Labour’s Agenda

28 July 2022

Labour’s Agenda

Time for proposals.

By John Watson

Photo of John Watson

Actually it was rather good. Despite the mindless twaddle spouted about the Sunak/Truss debate being too aggressive in tone, the reality is that it was no more so than you would expect in such a gladiatorial contest. Of course both candidates should define their position strenuously and, because they did so, those who watched were left with a good idea of what divides them. Liz Truss promises immediate tax cuts, a holiday from green levies and a reversal of the proposed increase in national insurance and corporation tax. No doubt she has persuaded herself that this is right but how objective is that decision? Suppose she felt that the party membership favoured a period of higher taxes. How would she be positioning herself then? Would she stick to her low tax agenda and prejudice her chances in the leadership race or would she suddenly become infected by fiscal caution? I think we all know the answer to that.
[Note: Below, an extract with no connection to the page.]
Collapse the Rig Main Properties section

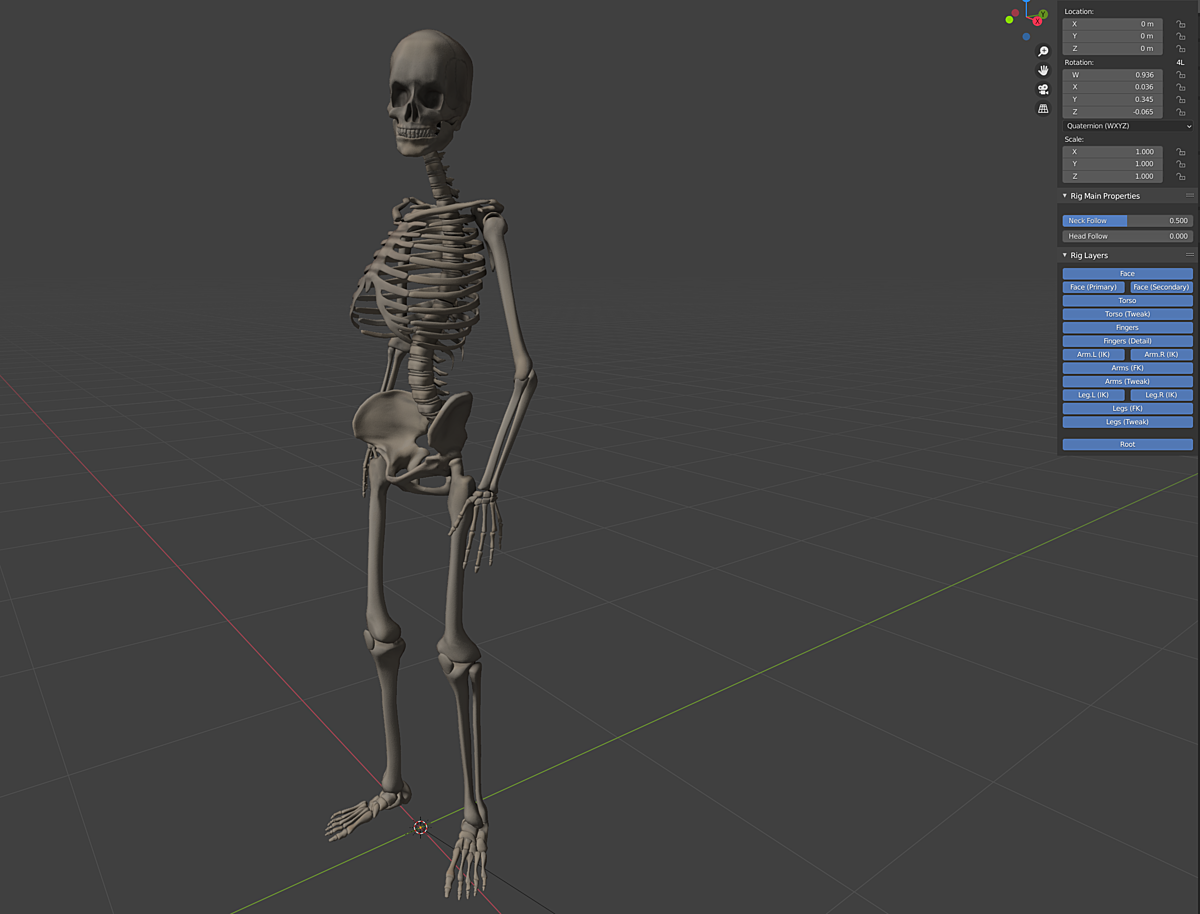point(1064,196)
So does Sunak’s deferral of the low tax Elyseum indicate a more principled approach, heroically risking defeat rather than jeopardising the nation’s finances? Not really. It was Sunak who proposed the increases in National Insurance and corporation tax in the first place. He can hardly traduce them now, although the fact that historically he has taken a more cautious fiscal position means that he probably has the better understanding of what is needed. Anyway, that is what the financial commentators seem to think and if Truss wins and is wrong her fall will be spectacular.

Whatever the party members may decide, their vote is but a curtain raiser to the general election which must be called before December ‘24.  This has to be Labour’s to lose and, if they can develop a convincing programme, they will be swept to power with a large majority. The starting point, however, needs to be the programme  and it is here that Sir Keir and his myrmidons need to focus over the coming months. On what should they be concentrating?
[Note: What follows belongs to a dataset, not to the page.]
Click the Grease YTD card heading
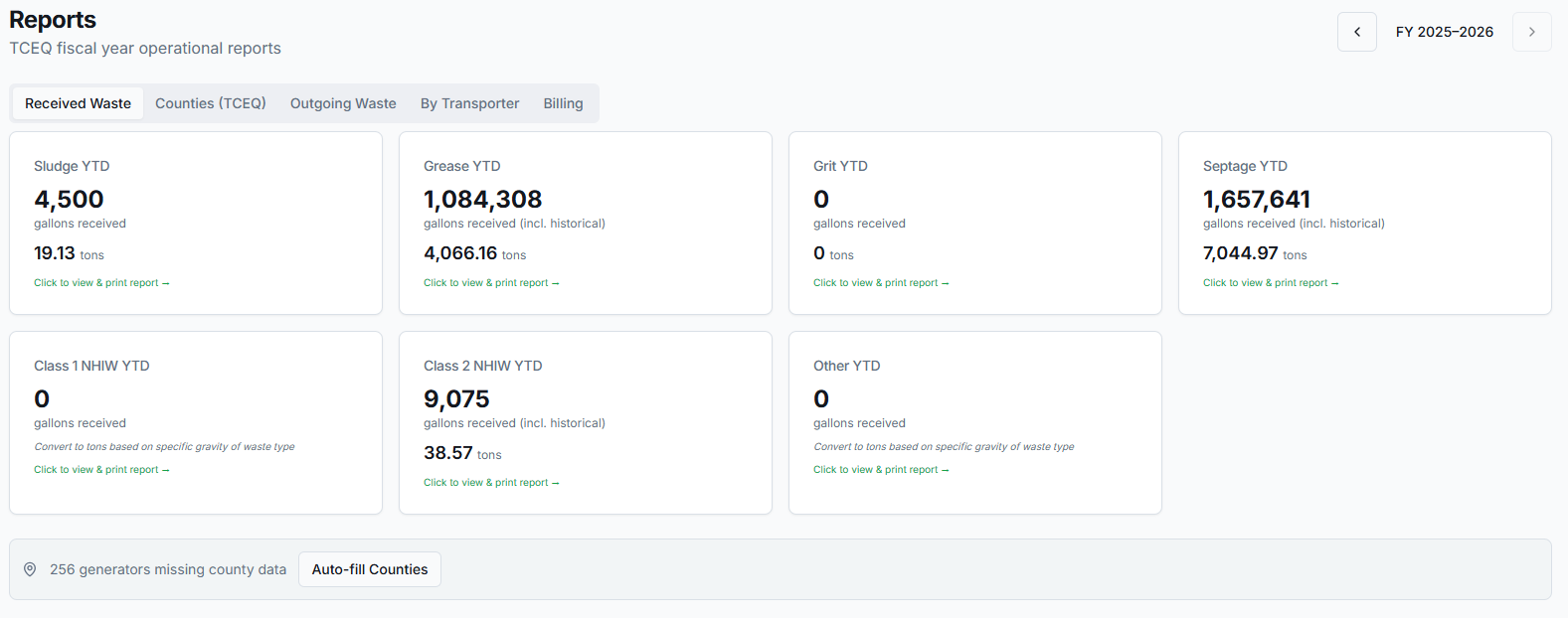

The first thing must be a rebalancing in favour of the young. That isn’t just because it is fair that those who work hard should be able to buy decent homes and have respectable incomes, however much that may be the case. It is also a question of efficiency. Young people have more energy than their elders and also, often, more innovative ideas. Clearly that is something which we need to harness when reforms are needed. And are we doing that? Not exactly. The Equality Act 2010 protects against age discrimination in relation to recruitment, promotions and dismissals unless it can be shown to be objectively justified and proportionate. Couple that with an ageing population and the effect must be a bias against the young. Not very sensible really.

Then there is the question of stability. We often hear nowadays about how the young are intolerant and excessively politically correct but much less about the reasons why that is the case. Some blame it on the media. Others on the general cussedness of youth. Perhaps, though, it is something rather different, frustration at a system biased against them which prevents their energies being harnessed for the common good. Instead dynamism and ambition are thwarted and driven down less constructive paths. The survival of our society depends upon the young finding a satisfactory place within it.  Fail to do this and the deluge will follow.
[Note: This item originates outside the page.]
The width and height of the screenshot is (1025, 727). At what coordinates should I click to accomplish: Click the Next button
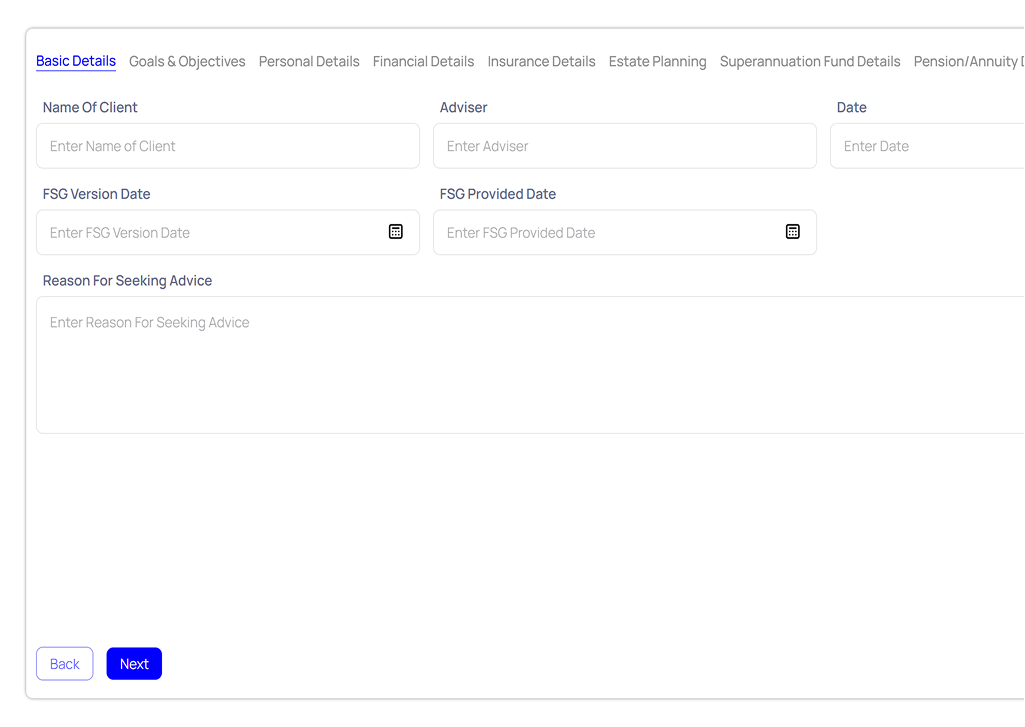click(x=134, y=664)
No doubt Labour’s policy wonks are already focused on this area with plans for more homes and rebalancing the nation’s wealth through the tax systems. They should also consider the repeal of that part of the Equality Act which relates to age. If employers want a young workforce let them have one. If they would rather employ more experienced and proven talent, so be it. These are issues for the market not for legislation.

The second thing must be the reform of the state sector. For a long time we all believed that problems in delivery of health care in the NHS were down to a shortage of funds. Now it seems that is not the case – we are paying more for the service we receive than are comparable European countries. So, clearly, the system is no longer operating as it should, perhaps not surprising when you bear in mind that some of the principles (“no cost at the point of delivery” for example) were set 70 odd years ago. Perhaps they represent a sensible approach, perhaps they do not; but either way it is time for a fresh look at how things are organised, comparing them with mechanisms used successfully elsewhere.

Sometime before the crisis in Ukraine there was a series of articles on how the army would cut down its tanks and use the saving elsewhere. Whether this was a good idea is a matter for specialists and one upon which this column has no view. At least, however, it showed that someone was thinking through the options and not just using the defence budget to reinforce yesterday’s solutions. A similar level of strategic thinking is required in other state institutions.

Then, of course, Labour should look at the tax system and the extent to which it reinforces or obstructs other objectives. One thing which needs reducing is the level of stamp duty land tax which, by attaching a fiscal penalty to the purchase of residential property, makes it unattractive for the elderly to trade down. Move to a smaller house before that final shift to a flat or retirement home and you pay an extra tranche of tax. No wonder that people prefer to remain where they are, often denying the market and accommodation which would be suitable for a large family. Surely it would be better to introduce a level of tax on capital gains, perhaps with a rollover arrangement so that nothing was actually paid unless cash was actually realised.

If Labour wants to provide a reforming government they need to get their policy ducks in a row before they come to power. Now they have leisure to think; once they are in government their priority will be dealing with crises. So we need major initiatives now, before the next election; and if Liz Truss’s fiscal policies turn out to be as disastrous as the commentators predict, that election may not be so far away.